The Gap Between Writing Craft and Revision
I’ve never stopped to count the number of books I have on the craft of writing. They fill 3 bookshelves in my 5-shelf book case. And I admit, I haven’t read them all, nor I have finished all the ones I started. Does that mean they aren’t good books? Not at all. Just means I got busy applying the concepts as I read about them, and somehow never got back to the book.
And, in total transparency here, I find concepts and theory aren’t always easy to understand or apply—in writing and in revision. I think it was a post on Cecil Murphey’s blog that helped the concept of “show don’t tell” finally make sense to me because he gave examples.
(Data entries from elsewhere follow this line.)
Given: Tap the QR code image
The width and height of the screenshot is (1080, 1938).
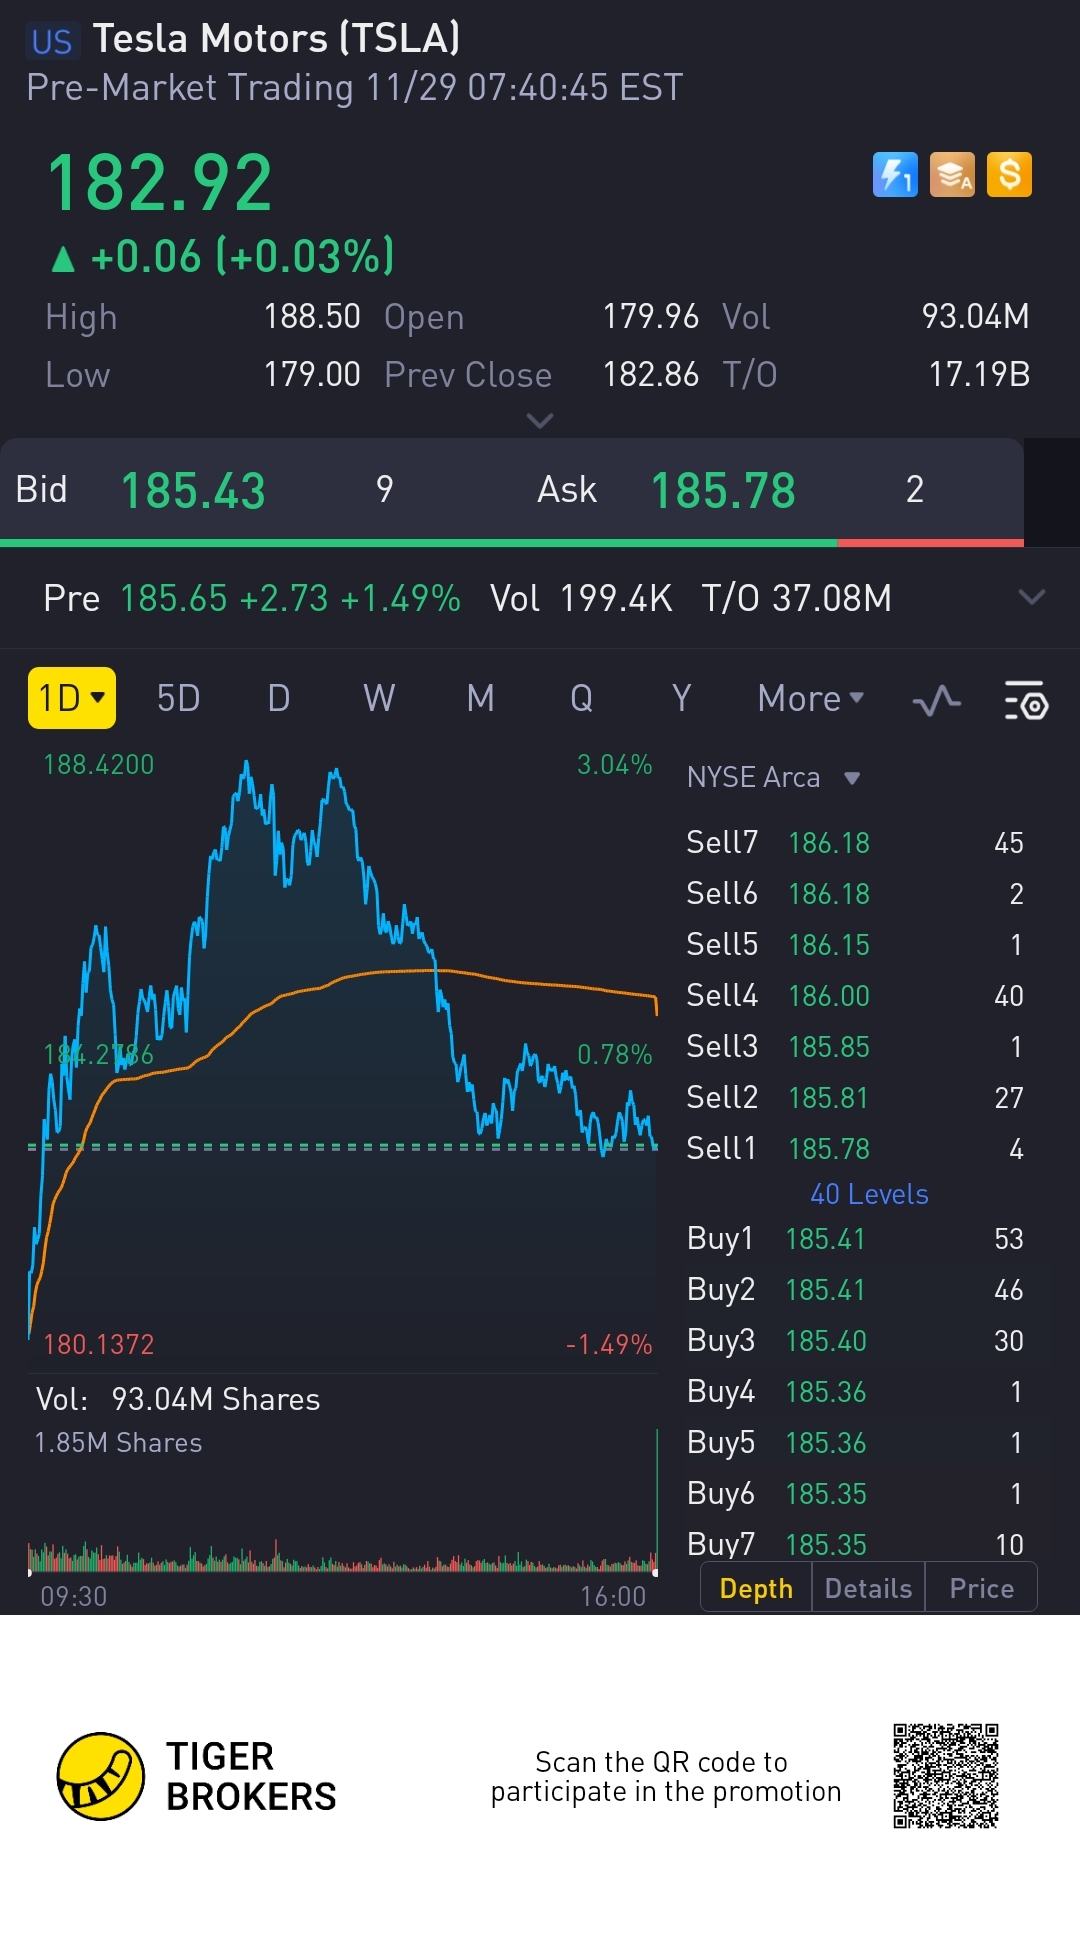Looking at the screenshot, I should coord(945,1775).
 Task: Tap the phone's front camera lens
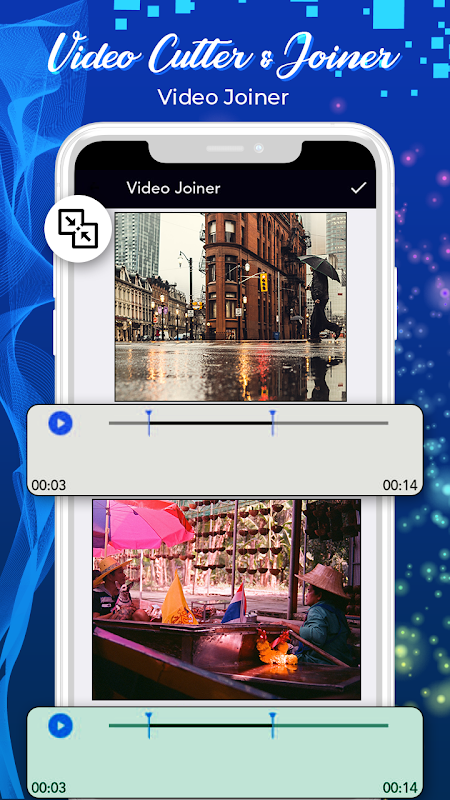pyautogui.click(x=259, y=148)
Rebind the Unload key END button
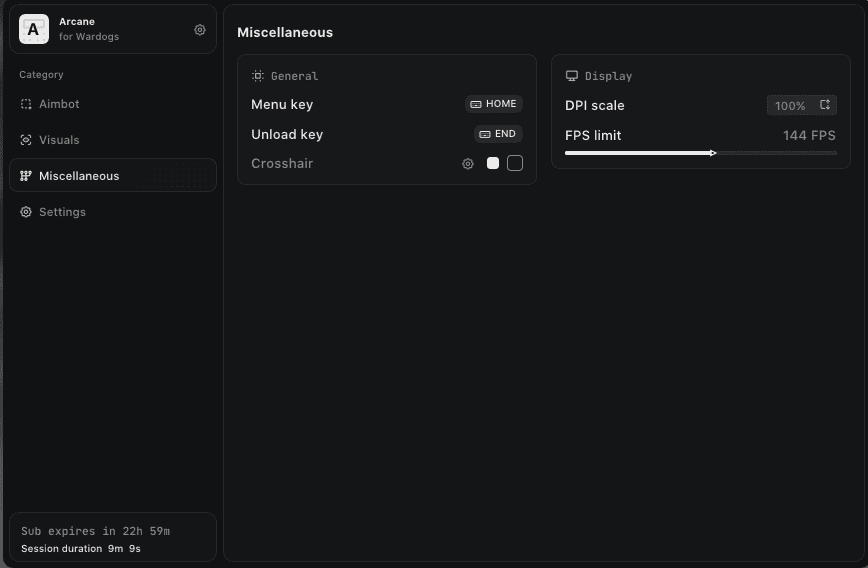 click(498, 134)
Writers know a lot about writing—more than they give themselves credit for (we’re famous for second-guessing ourselves). But knowing the craft (theory) doesn’t automatically translate to knowing how to write our book or how to determine what parts of our book need revision. In other words, knowing what a strong scene is supposed to do doesn’t automatically help you see whether your own scene is doing it.
What rarely gets talked about is how different it feels to evaluate your own writing than to understand writing advice in the abstract.
Let’s look at this from another angle.
You can instruct someone in how to float, but floating isn’t something you learn, it’s something you become aware of within your own body. That’s the difference between theory and application: theory describes outcomes; application requires perception.
It’s why I realized that what I needed and what other writers needed was a way to evaluate their manuscripts. They aren’t stuck because they’re doing something wrong; they’re stuck because no one taught them how to evaluate their own work.
Knowing craft is important. Learning how to evaluate your work—where it’s strong, where it’s weak, and what kind of revision it really needs—is what bridges the gap between theory and application. That realization is what led me to begin developing practical evaluation tools for writers, because knowing what should work is different from seeing whether it is working.